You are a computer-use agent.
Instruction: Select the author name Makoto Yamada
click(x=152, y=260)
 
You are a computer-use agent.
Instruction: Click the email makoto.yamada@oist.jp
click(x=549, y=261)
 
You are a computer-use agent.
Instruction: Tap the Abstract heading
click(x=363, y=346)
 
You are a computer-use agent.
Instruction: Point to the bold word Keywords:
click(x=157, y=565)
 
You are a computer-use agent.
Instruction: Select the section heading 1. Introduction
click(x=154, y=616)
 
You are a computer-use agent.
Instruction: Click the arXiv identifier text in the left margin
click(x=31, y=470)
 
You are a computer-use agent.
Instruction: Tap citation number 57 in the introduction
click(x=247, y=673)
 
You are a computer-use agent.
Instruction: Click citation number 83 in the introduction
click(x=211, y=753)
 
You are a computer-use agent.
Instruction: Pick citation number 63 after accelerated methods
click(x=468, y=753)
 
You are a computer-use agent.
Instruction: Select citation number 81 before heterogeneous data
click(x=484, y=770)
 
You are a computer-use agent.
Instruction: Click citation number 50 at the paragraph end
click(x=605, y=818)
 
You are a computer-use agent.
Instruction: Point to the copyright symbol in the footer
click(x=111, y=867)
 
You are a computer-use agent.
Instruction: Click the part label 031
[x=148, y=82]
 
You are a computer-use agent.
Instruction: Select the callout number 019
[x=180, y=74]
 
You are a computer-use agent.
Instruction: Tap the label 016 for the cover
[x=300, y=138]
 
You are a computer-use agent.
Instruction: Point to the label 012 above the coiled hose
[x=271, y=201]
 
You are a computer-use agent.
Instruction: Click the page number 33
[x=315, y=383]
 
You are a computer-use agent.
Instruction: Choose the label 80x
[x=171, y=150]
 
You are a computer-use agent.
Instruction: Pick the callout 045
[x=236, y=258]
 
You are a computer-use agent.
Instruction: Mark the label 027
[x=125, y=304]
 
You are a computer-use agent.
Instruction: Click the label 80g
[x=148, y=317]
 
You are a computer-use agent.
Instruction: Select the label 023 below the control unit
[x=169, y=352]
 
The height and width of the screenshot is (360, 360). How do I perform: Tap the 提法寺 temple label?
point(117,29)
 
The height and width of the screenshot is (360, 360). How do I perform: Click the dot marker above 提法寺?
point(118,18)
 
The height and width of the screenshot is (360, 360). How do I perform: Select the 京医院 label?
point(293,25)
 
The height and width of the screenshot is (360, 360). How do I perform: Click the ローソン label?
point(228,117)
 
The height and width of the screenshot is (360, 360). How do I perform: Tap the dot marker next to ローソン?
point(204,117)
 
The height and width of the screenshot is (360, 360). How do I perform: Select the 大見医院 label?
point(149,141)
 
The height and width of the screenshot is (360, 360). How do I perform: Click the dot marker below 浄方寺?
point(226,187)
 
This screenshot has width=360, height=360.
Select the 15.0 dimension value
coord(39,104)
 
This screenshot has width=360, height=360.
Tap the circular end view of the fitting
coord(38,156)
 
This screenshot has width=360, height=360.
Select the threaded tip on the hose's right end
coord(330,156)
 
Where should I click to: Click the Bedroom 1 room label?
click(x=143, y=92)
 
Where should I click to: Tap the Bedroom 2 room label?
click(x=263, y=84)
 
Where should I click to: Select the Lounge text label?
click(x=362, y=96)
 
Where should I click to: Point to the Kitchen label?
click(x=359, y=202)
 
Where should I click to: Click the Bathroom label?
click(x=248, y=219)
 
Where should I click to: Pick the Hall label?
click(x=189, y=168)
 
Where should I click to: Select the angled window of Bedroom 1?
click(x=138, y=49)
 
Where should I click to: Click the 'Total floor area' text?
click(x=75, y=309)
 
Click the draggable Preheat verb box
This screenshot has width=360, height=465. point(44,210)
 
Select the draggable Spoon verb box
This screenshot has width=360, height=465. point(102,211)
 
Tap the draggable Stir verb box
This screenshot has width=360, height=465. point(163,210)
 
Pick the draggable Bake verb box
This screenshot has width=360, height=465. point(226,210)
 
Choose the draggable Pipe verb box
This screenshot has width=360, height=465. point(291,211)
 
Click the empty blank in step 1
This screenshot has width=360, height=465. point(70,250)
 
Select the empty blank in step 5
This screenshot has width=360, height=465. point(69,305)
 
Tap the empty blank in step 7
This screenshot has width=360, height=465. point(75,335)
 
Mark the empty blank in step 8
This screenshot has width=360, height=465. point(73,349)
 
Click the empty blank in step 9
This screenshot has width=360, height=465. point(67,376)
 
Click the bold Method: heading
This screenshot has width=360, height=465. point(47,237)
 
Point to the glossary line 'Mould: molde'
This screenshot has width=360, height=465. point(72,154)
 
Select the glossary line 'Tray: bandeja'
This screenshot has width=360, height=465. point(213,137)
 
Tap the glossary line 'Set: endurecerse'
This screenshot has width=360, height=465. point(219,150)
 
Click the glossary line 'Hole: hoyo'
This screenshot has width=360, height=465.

◆ ◆ ◆ ◆ ◆

[Required work]: Which rows above contain the string "Where"? Copy each of them in full.

[Task output]:
Where should I click to: Click the Bedroom 1 room label?
Where should I click to: Tap the Bedroom 2 room label?
Where should I click to: Select the Lounge text label?
Where should I click to: Point to the Kitchen label?
Where should I click to: Click the Bathroom label?
Where should I click to: Pick the Hall label?
Where should I click to: Select the angled window of Bedroom 1?
Where should I click to: Click the 'Total floor area' text?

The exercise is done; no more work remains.